RECORDS TO USE Start Marker

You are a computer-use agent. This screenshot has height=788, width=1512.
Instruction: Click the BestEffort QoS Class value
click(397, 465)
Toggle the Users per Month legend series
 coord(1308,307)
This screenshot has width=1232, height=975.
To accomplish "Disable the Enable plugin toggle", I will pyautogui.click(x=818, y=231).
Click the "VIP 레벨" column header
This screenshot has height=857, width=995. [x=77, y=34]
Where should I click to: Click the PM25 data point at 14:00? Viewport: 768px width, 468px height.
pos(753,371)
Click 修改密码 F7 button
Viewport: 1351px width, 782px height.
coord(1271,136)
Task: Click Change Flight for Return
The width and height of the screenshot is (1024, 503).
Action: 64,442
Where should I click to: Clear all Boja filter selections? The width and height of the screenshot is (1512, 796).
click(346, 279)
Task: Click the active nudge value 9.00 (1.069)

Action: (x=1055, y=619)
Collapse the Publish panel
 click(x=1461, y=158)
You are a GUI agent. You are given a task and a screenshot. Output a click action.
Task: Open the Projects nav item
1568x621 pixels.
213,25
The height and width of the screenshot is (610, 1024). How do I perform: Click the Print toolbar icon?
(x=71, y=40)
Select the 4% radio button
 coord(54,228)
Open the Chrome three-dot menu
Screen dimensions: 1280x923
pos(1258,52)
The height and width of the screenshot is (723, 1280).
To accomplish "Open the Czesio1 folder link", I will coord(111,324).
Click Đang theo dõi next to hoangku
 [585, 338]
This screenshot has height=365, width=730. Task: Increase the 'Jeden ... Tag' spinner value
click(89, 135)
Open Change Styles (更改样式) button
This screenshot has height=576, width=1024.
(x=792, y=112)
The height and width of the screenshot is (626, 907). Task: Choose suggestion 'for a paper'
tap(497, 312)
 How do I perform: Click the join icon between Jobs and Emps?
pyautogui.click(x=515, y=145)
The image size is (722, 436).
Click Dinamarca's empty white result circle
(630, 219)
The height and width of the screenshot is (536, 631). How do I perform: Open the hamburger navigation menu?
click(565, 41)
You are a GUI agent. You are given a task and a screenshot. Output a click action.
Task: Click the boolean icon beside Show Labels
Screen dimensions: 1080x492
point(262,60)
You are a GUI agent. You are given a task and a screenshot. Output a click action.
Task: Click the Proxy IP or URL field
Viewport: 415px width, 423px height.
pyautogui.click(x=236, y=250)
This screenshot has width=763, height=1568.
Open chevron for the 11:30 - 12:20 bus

RECORDS TO USE End Marker

--- WHAT YOU SHOULD DO ---
Using the data above, repeat every line exactly.

--- WRITTEN ANSWER ---
You are a computer-use agent. This screenshot has height=788, width=1512.
Instruction: Click the BestEffort QoS Class value
click(397, 465)
Toggle the Users per Month legend series
 coord(1308,307)
This screenshot has width=1232, height=975.
To accomplish "Disable the Enable plugin toggle", I will pyautogui.click(x=818, y=231).
Click the "VIP 레벨" column header
This screenshot has height=857, width=995. [x=77, y=34]
Where should I click to: Click the PM25 data point at 14:00? Viewport: 768px width, 468px height.
pos(753,371)
Click 修改密码 F7 button
Viewport: 1351px width, 782px height.
coord(1271,136)
Task: Click Change Flight for Return
The width and height of the screenshot is (1024, 503).
Action: 64,442
Where should I click to: Clear all Boja filter selections? The width and height of the screenshot is (1512, 796).
click(346, 279)
Task: Click the active nudge value 9.00 (1.069)

Action: (x=1055, y=619)
Collapse the Publish panel
 click(x=1461, y=158)
You are a GUI agent. You are given a task and a screenshot. Output a click action.
Task: Open the Projects nav item
1568x621 pixels.
213,25
The height and width of the screenshot is (610, 1024). How do I perform: Click the Print toolbar icon?
(x=71, y=40)
Select the 4% radio button
 coord(54,228)
Open the Chrome three-dot menu
Screen dimensions: 1280x923
pos(1258,52)
The height and width of the screenshot is (723, 1280).
To accomplish "Open the Czesio1 folder link", I will coord(111,324).
Click Đang theo dõi next to hoangku
 [585, 338]
This screenshot has height=365, width=730. Task: Increase the 'Jeden ... Tag' spinner value
click(89, 135)
Open Change Styles (更改样式) button
This screenshot has height=576, width=1024.
(x=792, y=112)
The height and width of the screenshot is (626, 907). Task: Choose suggestion 'for a paper'
tap(497, 312)
 How do I perform: Click the join icon between Jobs and Emps?
pyautogui.click(x=515, y=145)
The image size is (722, 436).
Click Dinamarca's empty white result circle
(630, 219)
The height and width of the screenshot is (536, 631). How do I perform: Open the hamburger navigation menu?
click(565, 41)
You are a GUI agent. You are given a task and a screenshot. Output a click action.
Task: Click the boolean icon beside Show Labels
Screen dimensions: 1080x492
point(262,60)
You are a GUI agent. You are given a task and a screenshot. Output a click action.
Task: Click the Proxy IP or URL field
Viewport: 415px width, 423px height.
pyautogui.click(x=236, y=250)
This screenshot has width=763, height=1568.
Open chevron for the 11:30 - 12:20 bus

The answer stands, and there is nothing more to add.